Le cose non vanno affatto bene quando capisci di dover andare avanti ma non sai con quale dei due piedi devi ripartire.
Ho paura che questo amore che ho per te finisca perché appunto a te non importa che possa finire.
Non ho bisogno che mi chiami, non ho bisogno dei tuoi baci né tantomeno che mi ami. Per ora, ho solo bisogno di mentire a me stessa.
Solo chi è passato sulle peggiori sofferenze potrà un giorno godere delle più grandi gioie.
Un uomo e una donna, sono tanto fragili e soli, sembrano dei puntini in un universo stellato, sembrano delle luci in un tracciato. Vanno e vengono lungo un sentiero, incontrollabili si feriscono, impallidiscono, cercano riparo l’uno nell’altro, ma invano si capiscono. Soffrono se fuori piove e non c’è il sole, fingono un amore senza provarlo, sono schiavi della loro decisione perché forse sono troppo soli.
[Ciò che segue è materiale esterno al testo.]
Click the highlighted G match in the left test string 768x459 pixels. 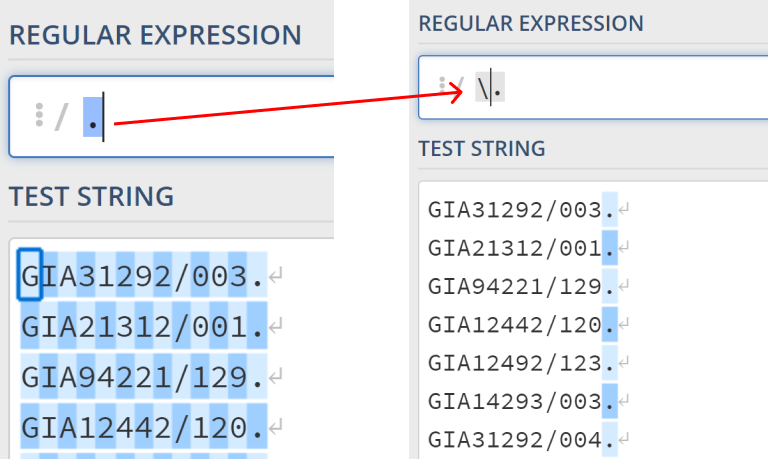(x=30, y=273)
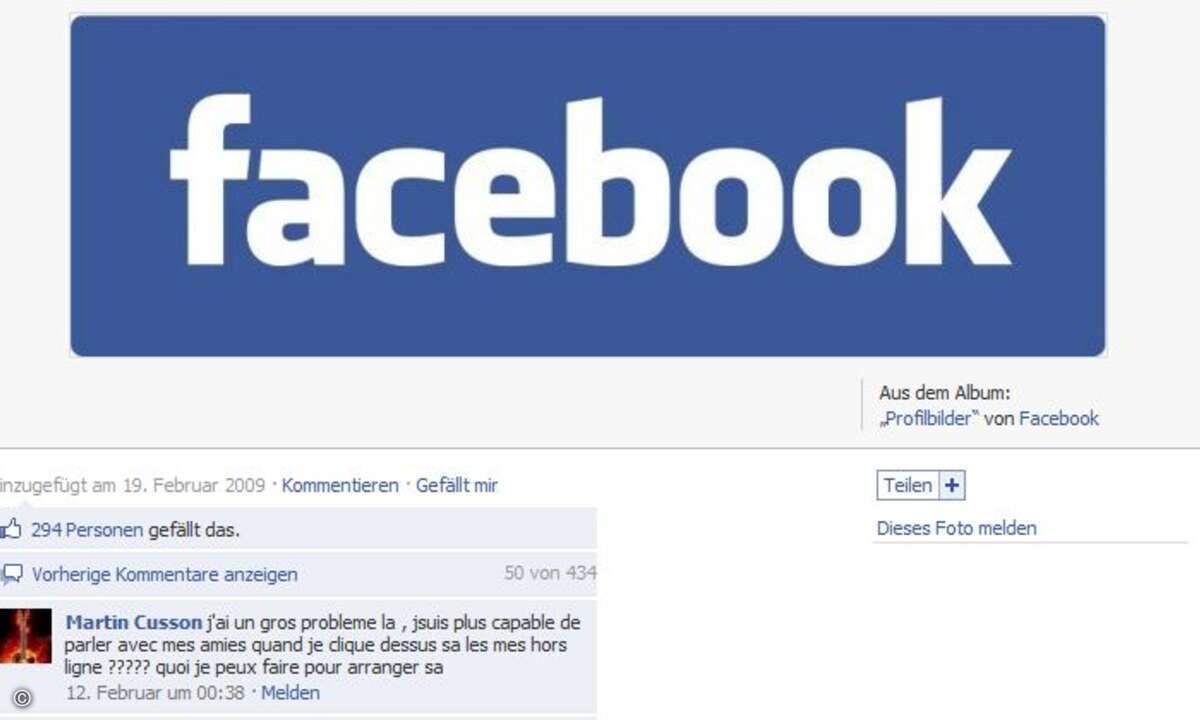Viewport: 1200px width, 720px height.
Task: Click the Teilen share button
Action: pos(908,486)
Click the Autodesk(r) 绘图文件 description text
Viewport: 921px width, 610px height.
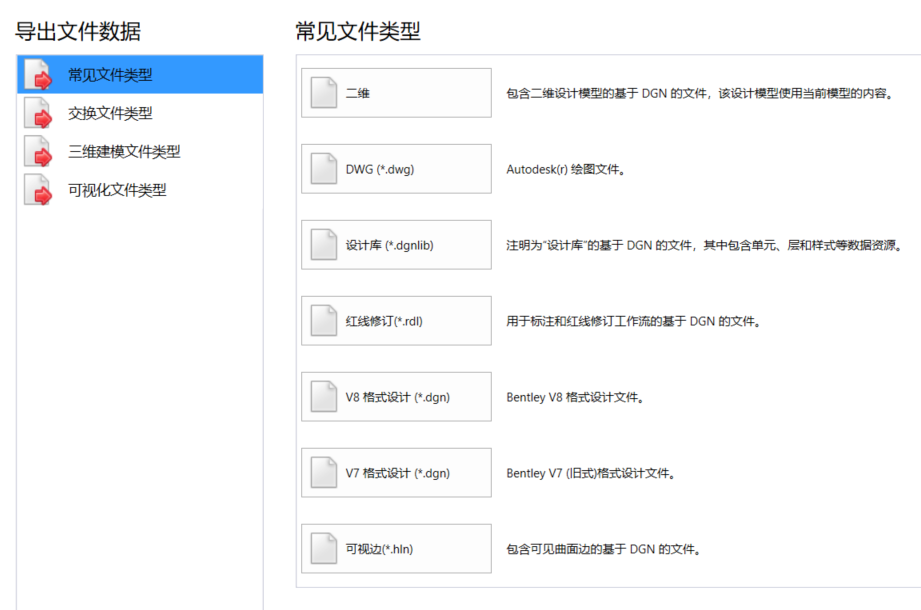[x=566, y=170]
Trovo la tristezza uno degli stati d’animo più sconfortanti che possiamo provare. La tristezza è una ragnatela abbandonata in cui muoiono resti di speranze. I giorni dell’abbandono sono sempre uguali, monotoni, granelli di una clessidra rimasti sospesi nel vuoto; in quei giorni nulla fa la differenza, e non riesci a comprendere perché la vita comunque continua.
Non appena vai in crisi c’è sempre qualcuno che verrà a dirti che non è il caso di abbattersi, che un giorno le tue pene farai fatica perfino a ricordarle… e tu sai che è vero ma sai anche che quella è l’ultima cosa che in quel momento vuoi sentirti dire.